TEXT SECTION:
It doesn’t matter that the attacks usually fail in the end, and the person victimised in the attack is eventually freed. The goal is harassment and to "control the online dialogue". Apparently they can’t win a political battle based on the merits of their ideas alone, and to me that’s the worst part of this whole thing.

Saturday, March 02, 2013

‘Let’s treat everybody fairly’


In this video, President Obama talks about how the fight for marriage equality is based on the ideas on which the USA is founded. He talks further about his personal views and how that relates to his administration’s brief on California’s Proposition 8.

What I find remarkable about this is that the President of the United States is talking about ME and my rights. The president is talking about my human rights and, basically, my humanity. I can honestly say that 20 years ago—hell, TEN years ago—I couldn’t have imagined a US President arguing that the equal protection provisions of the US Constitution apply to GLBT people and our human right to marry.

I still find this absolutely extraordinary.

Friday, March 01, 2013

Busy day for marriage

This has been a very busy day for marriage equality, with a lot of really positive things happening. So, it’s been a good day.

The biggest news of the day, of course, was that the Obama Administration has filed an amicus brief with the US Supreme Court, asking it to strike down California’s Proposition 8, which took away the right of gay couples to marry.

GIVEN DATA:
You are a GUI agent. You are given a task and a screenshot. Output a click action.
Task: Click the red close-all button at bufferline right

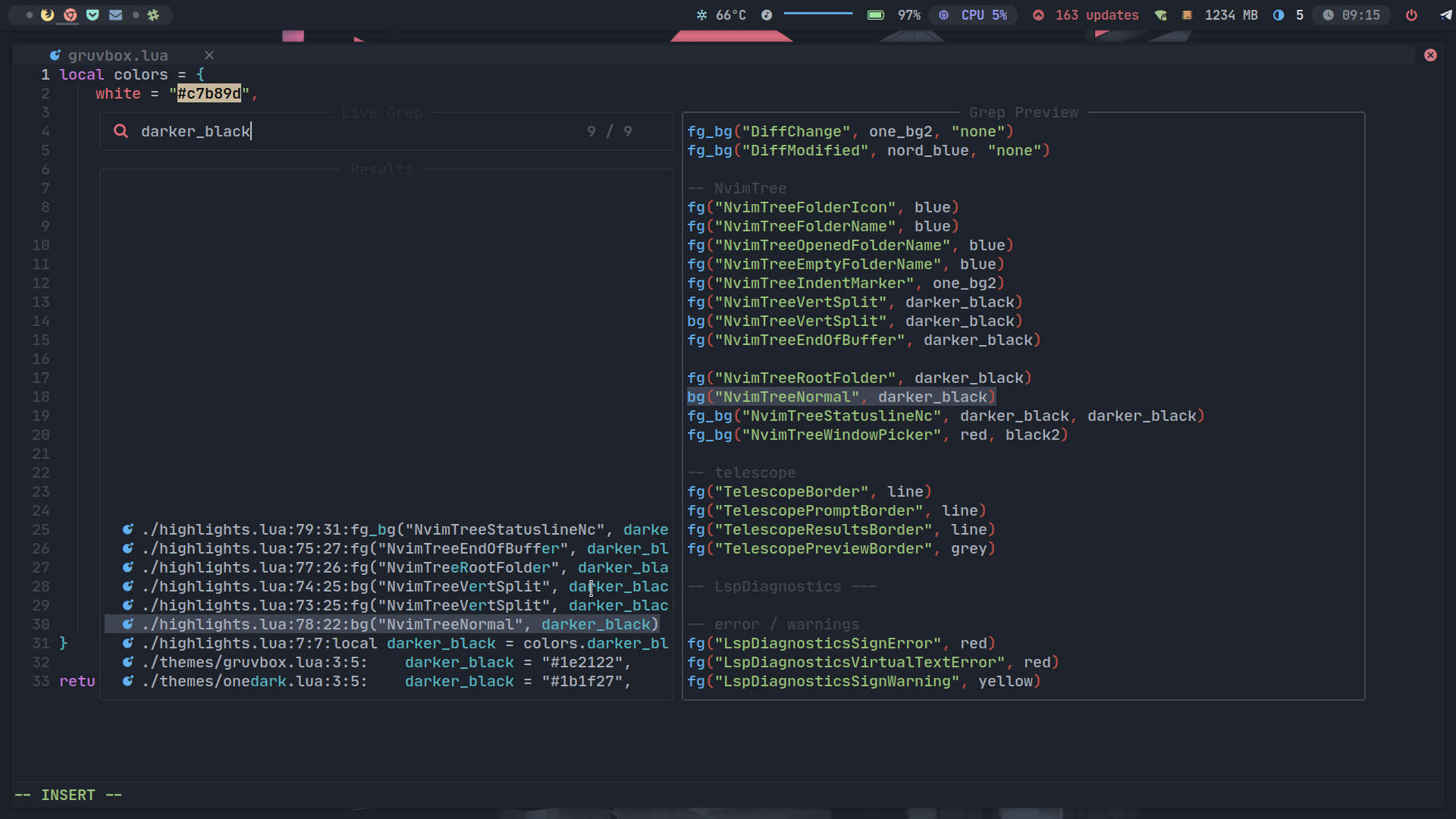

SET TASKS:
- A) Answer these about the marriage equality posts, one answer per line:
(i) What does the first paragraph name as the goal of the attacks?
(ii) On what date was the post titled "‘Let’s treat everybody fairly’" published?
(iii) With which court did the Obama Administration file its amicus brief?
- B) Please reproduce everything in the marriage equality posts from "In this video, President" down to "a good day.".

RESULTS FOR THE EXERCISE:
- A)
(i) Harassment and to "control the online dialogue".
(ii) Saturday, March 02, 2013.
(iii) The US Supreme Court.

- B)
In this video, President Obama talks about how the fight for marriage equality is based on the ideas on which the USA is founded. He talks further about his personal views and how that relates to his administration’s brief on California’s Proposition 8.

What I find remarkable about this is that the President of the United States is talking about ME and my rights. The president is talking about my human rights and, basically, my humanity. I can honestly say that 20 years ago—hell, TEN years ago—I couldn’t have imagined a US President arguing that the equal protection provisions of the US Constitution apply to GLBT people and our human right to marry.

I still find this absolutely extraordinary.

Friday, March 01, 2013

Busy day for marriage

This has been a very busy day for marriage equality, with a lot of really positive things happening. So, it’s been a good day.